The day after tomorrow

That’s the title of a movie that seemed particularly appropriate for the recent deep freeze in the United States due to the “polar vortex,” a giant swirling of cold air in the atmosphere.

Rare as it is, the polar vortex is an occurrence normally confined in the Arctic. But with the rapid melting of the polar sea ice, the Arctic is heating up quicker than the rest of the world.

And because of the acceleration of the Arctic heat-up, the polar vortex unexpectedly moved further to the south of the United States, thus causing a deep freeze in the Midwest, the Eastern seaboard, indeed the rest of America.

The extreme temperature dropped to the minus 20s and minus 30s in the Midwest, “enough for boiling water thrown from a pot to turn into snow,” as Wisconsin-based meteorologist Eric Holthaus demonstrated in a video.

On the other side of the world, in Australia, it was reported that over 100,000 bats fell from the sky because of the extreme heat.

Global warming is now indirectly causing occurrences such as the unusual polar vortex that gripped the United States and gave it an Ice Age experience.

(Looking back, while the United Nations’ Framework Convention on Climate Change was holding its Conference of Parties, or COP 19, in November 2013, the world was witness to the devastation wrought by Supertyphoon “Yolanda/Haiyan” on Tacloban City and other parts of Central Philippines. It will take years before these unfortunate areas fully recover.)

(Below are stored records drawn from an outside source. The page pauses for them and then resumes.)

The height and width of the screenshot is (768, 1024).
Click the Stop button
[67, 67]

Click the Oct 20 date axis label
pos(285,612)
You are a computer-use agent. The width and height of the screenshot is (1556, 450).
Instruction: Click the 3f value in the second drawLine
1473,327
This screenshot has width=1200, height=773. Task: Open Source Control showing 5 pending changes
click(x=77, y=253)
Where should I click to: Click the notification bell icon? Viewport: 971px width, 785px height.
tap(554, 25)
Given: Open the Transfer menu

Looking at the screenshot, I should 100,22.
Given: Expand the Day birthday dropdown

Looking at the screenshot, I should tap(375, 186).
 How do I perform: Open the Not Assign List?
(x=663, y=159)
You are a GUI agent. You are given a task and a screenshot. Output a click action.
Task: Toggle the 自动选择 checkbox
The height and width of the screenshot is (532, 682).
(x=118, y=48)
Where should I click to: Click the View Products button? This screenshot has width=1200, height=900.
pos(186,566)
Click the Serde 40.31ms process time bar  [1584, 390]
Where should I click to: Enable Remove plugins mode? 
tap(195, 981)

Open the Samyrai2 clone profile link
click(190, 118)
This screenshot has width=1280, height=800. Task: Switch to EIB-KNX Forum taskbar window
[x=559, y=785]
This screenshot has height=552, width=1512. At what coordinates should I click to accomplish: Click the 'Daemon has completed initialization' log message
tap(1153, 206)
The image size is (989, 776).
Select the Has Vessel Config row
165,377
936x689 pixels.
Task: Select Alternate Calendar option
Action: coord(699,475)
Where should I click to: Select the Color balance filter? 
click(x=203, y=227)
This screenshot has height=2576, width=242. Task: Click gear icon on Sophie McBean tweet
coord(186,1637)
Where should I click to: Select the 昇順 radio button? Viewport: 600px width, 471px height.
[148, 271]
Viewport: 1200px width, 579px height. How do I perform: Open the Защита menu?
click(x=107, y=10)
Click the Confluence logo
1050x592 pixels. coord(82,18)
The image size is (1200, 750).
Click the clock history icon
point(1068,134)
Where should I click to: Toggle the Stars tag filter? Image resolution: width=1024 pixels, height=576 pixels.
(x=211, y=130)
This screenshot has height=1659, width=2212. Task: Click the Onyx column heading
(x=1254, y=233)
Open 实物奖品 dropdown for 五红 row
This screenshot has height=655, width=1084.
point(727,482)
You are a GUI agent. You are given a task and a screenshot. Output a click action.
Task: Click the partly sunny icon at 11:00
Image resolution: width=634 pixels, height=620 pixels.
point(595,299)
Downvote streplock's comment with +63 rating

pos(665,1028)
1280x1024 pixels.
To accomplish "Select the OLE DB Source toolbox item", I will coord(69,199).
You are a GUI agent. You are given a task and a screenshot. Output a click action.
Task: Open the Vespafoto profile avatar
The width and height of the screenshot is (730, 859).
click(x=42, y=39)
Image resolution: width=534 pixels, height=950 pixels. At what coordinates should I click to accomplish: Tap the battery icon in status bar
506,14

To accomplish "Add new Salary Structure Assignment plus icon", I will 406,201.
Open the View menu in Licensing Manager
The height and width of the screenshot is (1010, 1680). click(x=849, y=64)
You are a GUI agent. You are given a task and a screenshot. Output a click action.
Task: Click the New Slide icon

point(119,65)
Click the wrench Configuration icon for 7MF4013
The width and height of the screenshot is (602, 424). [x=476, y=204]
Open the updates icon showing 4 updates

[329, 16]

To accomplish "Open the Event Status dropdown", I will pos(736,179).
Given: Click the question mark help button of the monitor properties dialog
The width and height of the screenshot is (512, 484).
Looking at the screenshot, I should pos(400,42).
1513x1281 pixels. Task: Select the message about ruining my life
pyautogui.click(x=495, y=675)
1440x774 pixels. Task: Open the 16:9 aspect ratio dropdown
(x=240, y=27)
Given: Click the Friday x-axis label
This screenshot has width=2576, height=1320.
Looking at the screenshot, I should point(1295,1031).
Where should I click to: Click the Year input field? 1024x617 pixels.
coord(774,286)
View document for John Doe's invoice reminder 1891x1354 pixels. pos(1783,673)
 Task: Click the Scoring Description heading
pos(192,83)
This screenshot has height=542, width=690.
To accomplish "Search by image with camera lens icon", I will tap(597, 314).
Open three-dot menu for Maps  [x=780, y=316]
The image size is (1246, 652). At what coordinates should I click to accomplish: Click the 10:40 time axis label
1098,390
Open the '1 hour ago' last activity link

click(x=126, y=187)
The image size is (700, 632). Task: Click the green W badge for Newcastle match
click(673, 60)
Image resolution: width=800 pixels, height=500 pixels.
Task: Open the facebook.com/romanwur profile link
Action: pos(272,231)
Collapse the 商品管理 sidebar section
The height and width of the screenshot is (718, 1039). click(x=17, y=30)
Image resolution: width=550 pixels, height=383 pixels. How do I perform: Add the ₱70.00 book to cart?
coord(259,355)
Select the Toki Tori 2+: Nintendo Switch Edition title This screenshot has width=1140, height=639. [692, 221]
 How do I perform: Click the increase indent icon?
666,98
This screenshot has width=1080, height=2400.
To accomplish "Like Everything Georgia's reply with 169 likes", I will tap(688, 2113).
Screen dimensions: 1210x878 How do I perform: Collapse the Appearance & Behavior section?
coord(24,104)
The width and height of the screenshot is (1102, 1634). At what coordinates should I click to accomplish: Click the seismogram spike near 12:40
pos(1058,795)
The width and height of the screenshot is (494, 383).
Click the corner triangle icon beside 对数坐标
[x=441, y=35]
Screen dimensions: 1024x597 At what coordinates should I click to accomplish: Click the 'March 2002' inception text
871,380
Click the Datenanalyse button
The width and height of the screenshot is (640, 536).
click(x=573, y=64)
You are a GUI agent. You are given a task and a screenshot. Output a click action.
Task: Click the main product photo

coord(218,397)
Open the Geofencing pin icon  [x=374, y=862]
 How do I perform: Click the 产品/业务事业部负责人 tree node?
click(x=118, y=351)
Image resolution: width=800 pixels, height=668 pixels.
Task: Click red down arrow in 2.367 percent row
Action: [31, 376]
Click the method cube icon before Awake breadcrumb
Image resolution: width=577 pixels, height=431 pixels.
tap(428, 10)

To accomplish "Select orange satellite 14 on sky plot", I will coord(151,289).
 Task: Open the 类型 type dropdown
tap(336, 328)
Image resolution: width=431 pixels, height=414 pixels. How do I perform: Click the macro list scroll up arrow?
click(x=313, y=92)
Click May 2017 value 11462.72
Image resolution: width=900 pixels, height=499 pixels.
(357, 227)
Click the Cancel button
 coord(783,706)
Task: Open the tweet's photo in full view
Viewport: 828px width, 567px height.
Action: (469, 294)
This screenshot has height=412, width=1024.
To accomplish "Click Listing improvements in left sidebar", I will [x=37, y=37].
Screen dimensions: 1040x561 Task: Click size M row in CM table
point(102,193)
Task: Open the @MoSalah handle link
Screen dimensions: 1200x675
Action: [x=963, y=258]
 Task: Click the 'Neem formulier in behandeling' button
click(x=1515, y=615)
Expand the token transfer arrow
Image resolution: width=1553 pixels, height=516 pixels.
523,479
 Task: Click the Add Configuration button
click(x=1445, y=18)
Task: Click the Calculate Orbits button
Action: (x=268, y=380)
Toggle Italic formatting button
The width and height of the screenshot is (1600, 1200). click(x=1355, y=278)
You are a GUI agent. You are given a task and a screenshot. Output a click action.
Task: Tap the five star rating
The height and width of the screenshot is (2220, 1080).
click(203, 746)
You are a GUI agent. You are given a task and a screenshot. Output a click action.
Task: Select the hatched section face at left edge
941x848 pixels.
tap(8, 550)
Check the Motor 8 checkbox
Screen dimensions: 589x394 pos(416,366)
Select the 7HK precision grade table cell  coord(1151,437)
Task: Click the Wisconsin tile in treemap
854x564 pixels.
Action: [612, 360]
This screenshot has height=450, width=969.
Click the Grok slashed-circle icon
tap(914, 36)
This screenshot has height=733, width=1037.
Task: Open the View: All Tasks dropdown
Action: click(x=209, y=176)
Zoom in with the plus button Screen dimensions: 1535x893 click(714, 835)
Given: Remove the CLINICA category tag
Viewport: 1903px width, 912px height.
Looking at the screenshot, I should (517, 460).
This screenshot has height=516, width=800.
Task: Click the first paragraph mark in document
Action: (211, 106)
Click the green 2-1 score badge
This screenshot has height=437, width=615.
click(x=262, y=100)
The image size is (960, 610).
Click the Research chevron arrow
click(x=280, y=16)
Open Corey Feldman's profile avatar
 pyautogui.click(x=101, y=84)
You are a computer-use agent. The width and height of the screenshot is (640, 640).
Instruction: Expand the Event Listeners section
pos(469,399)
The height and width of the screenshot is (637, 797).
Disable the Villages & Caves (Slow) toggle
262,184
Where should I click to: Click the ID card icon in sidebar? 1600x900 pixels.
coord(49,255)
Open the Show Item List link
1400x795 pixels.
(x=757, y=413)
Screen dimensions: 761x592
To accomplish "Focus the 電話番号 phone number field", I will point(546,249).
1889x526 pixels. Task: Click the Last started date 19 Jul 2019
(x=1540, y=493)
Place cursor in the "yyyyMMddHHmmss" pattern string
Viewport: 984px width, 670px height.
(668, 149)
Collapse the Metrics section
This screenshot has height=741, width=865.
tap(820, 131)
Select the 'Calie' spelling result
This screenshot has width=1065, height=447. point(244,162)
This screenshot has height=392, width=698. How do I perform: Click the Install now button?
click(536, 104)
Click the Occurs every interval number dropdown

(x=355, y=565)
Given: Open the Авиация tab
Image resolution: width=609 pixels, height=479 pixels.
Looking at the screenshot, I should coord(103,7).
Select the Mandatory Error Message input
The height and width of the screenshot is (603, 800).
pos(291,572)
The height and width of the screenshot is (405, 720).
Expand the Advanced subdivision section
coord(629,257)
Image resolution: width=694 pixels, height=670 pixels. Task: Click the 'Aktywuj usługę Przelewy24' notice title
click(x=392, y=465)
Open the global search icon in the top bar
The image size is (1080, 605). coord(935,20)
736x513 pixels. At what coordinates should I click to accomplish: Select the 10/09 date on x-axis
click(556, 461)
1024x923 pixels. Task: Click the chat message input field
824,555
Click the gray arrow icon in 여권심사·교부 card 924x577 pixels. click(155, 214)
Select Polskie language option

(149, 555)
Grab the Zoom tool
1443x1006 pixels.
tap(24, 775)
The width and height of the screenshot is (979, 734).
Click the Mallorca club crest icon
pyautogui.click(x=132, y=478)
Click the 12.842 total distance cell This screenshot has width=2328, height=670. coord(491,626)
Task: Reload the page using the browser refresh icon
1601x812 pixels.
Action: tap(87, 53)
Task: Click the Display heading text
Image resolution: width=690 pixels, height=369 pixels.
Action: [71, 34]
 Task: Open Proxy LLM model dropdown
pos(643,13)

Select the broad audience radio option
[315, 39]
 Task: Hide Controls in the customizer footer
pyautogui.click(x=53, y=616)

Photographs and footage of the winter freeze in the United States were eerily similar to scenes we saw in the movie “The day after tomorrow.” Reports of people dying in the brutal cold were literally chilling.

All these must change or we will not see the last of the polar vortex. Such phenomena can change the old business model that is destroying our planet. This business model based on greed and gold is a model of extraction, logging and deforestation.

If the UNFCCC will not find a negotiated agreement of mitigation and reduction of greenhouse gas emissions, then others will do on their own. Germany, for example, has expanded its renewable energy base a thousandfold.

In the Philippines, we may have been battered but our resilience is holding. We will overcome. We will continue planting mangroves and reforesting our country.

We will abate and mitigate. We will protect our oceans and forests because these sustain life and absorb 50 percent of atmospheric carbon dioxide.

We will heed the recent intense warning signs of nature, such as Yolanda and the polar vortex.

I repeat myself: We all must do our role in the fight against climate change. Otherwise, we will all perish.